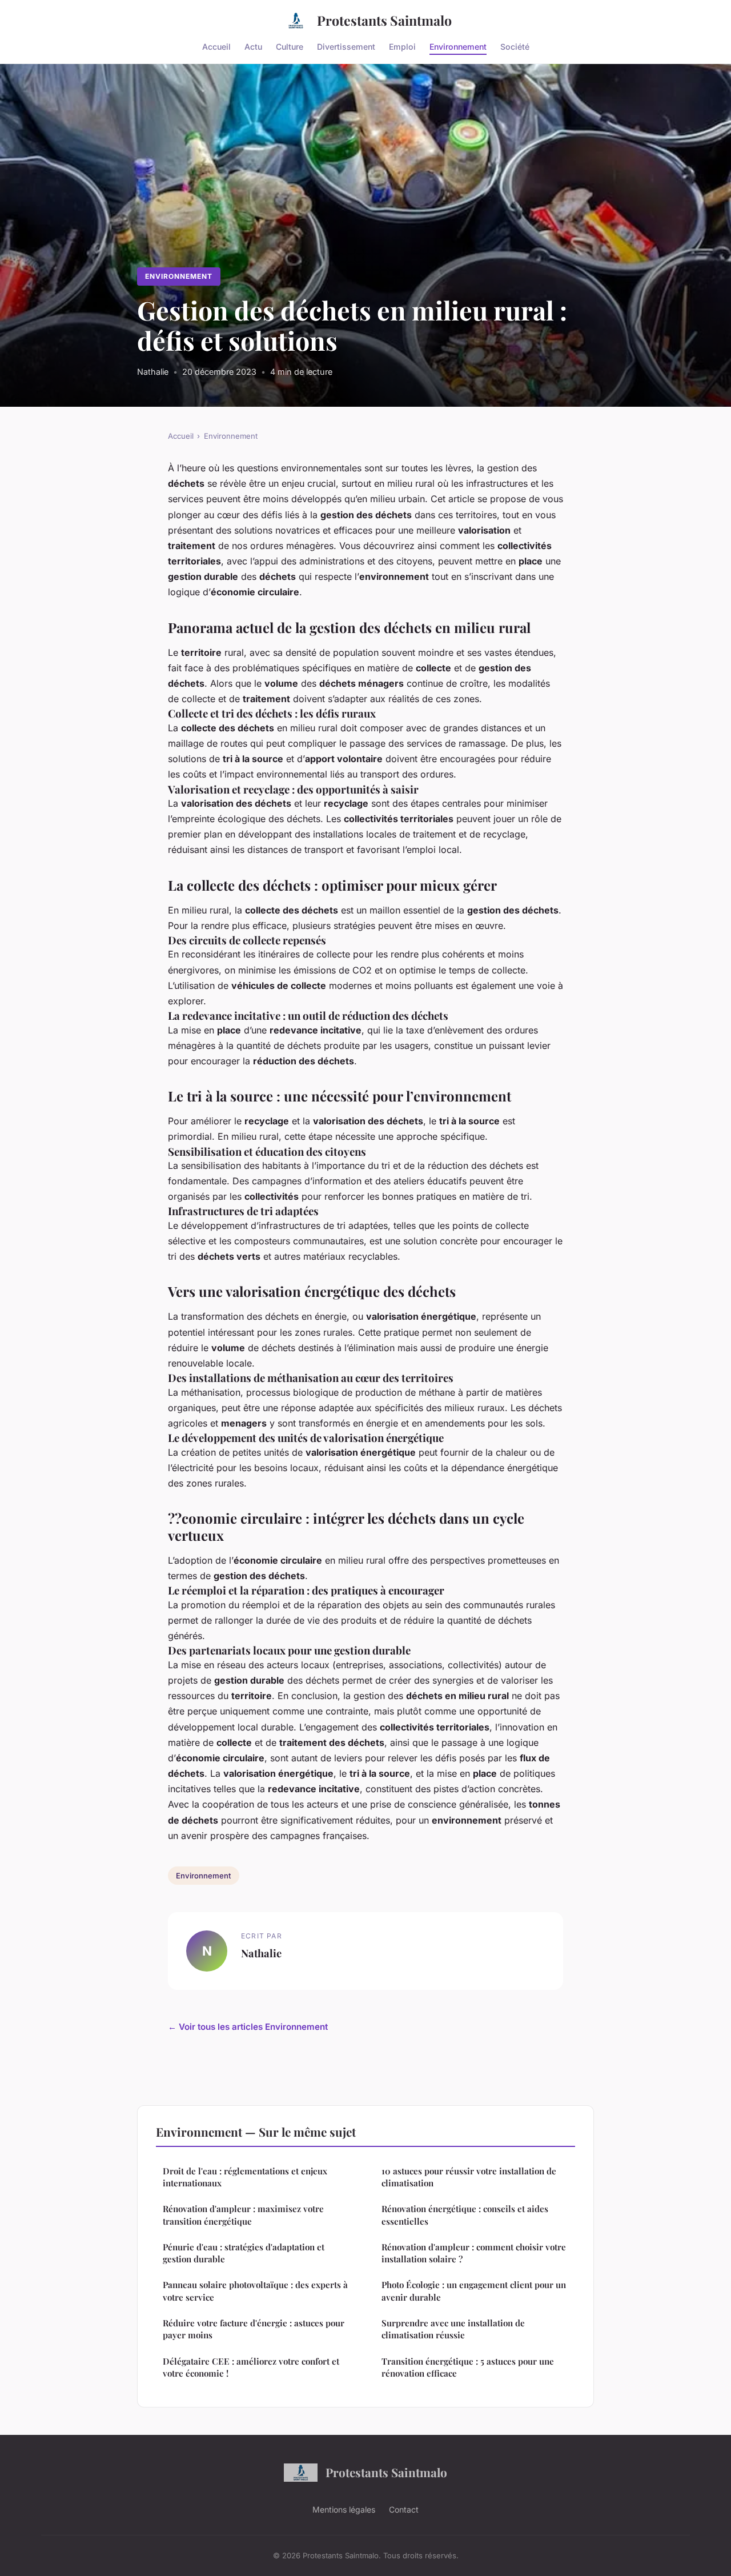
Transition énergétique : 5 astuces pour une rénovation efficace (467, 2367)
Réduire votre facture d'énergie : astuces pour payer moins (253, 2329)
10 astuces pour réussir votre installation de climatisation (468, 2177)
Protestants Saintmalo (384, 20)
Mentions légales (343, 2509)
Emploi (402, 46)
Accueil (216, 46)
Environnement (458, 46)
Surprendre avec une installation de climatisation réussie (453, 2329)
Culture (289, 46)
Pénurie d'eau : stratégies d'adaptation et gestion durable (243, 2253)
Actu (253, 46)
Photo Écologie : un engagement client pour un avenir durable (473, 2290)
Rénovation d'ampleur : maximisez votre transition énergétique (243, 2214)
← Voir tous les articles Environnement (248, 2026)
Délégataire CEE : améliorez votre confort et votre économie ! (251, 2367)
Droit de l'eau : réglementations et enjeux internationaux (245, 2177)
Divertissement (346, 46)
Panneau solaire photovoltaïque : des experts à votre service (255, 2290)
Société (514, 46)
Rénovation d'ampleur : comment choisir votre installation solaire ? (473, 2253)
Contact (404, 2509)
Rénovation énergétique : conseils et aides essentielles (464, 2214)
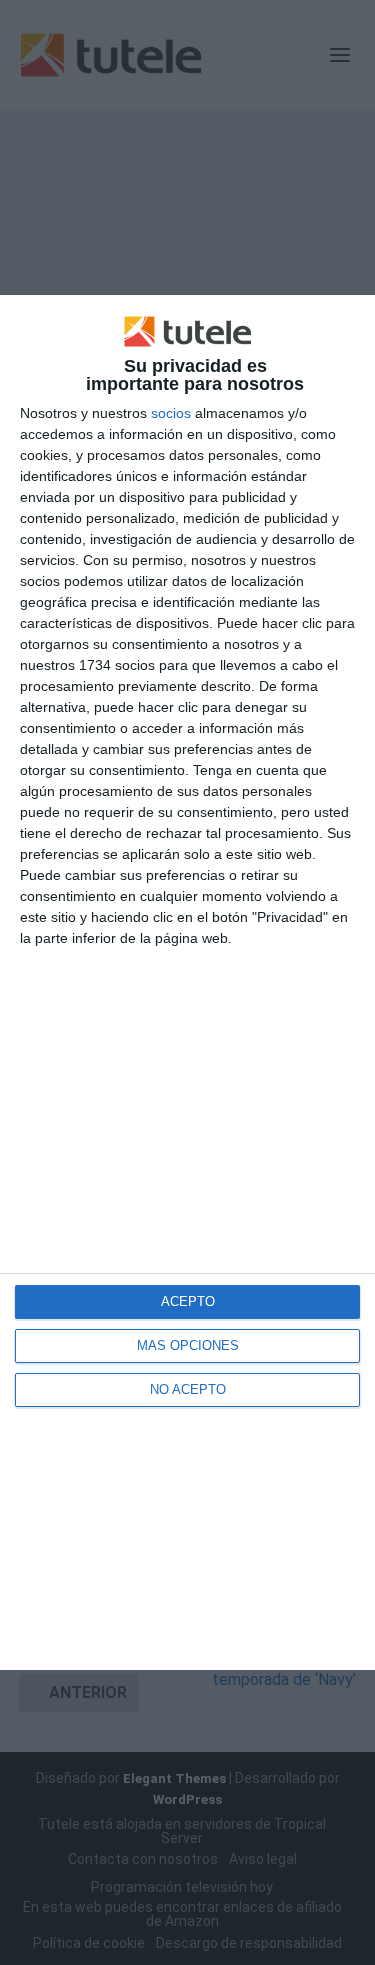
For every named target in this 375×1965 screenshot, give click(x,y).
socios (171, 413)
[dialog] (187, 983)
...
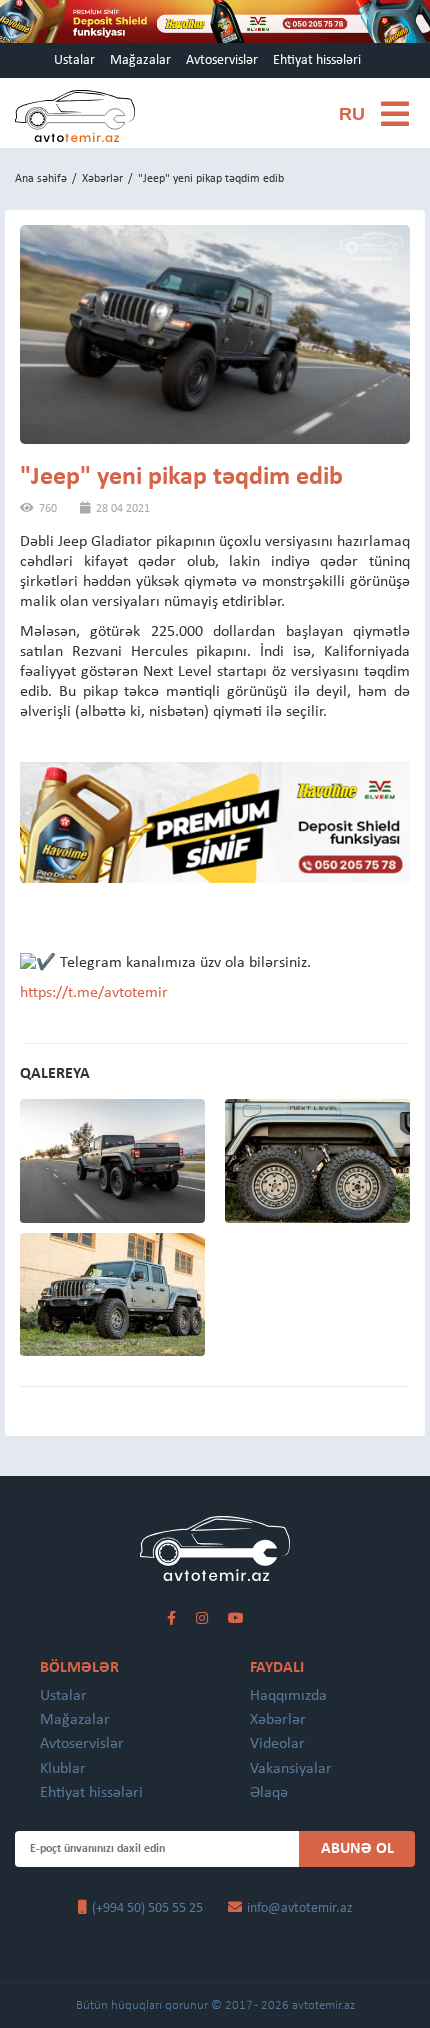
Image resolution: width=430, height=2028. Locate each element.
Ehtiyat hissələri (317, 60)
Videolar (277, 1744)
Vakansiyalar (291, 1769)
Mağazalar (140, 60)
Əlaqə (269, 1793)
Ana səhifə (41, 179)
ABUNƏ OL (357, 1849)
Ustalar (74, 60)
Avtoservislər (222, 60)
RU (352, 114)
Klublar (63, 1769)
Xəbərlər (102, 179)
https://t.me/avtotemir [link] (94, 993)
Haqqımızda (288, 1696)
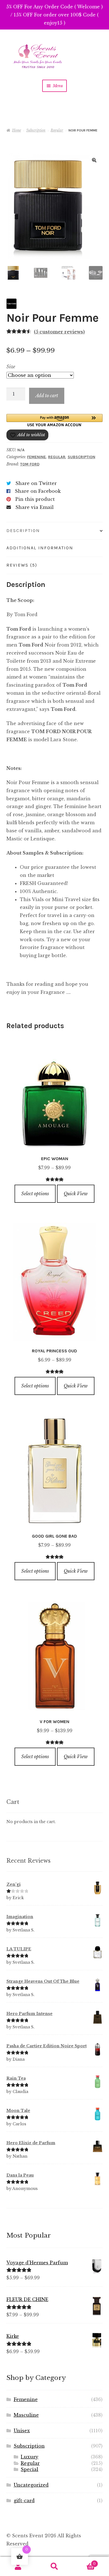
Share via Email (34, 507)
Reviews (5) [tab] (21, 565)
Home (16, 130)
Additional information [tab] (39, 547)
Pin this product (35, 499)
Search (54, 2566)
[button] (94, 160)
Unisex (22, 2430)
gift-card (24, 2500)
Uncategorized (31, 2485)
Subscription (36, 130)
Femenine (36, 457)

WHAT IS REQUIRED: No picture is to be printed. Output exactly the lines above from the line containing "Vakansiyalar (291, 1769)" through the line containing "Femenine (36, 457)".

ANSWER BELOW:
Vakansiyalar (291, 1769)
Mağazalar (140, 60)
Əlaqə (269, 1793)
Ana səhifə (41, 179)
ABUNƏ OL (357, 1849)
Ustalar (74, 60)
Avtoservislər (222, 60)
RU (352, 114)
Klublar (63, 1769)
Xəbərlər (102, 179)
https://t.me/avtotemir [link] (94, 993)
Haqqımızda (288, 1696)
Share via Email (34, 507)
Reviews (5) [tab] (21, 565)
Home (16, 130)
Additional information [tab] (39, 547)
Pin this product (35, 499)
Search (54, 2566)
[button] (94, 160)
Unisex (22, 2430)
gift-card (24, 2500)
Uncategorized (31, 2485)
Subscription (36, 130)
Femenine (36, 457)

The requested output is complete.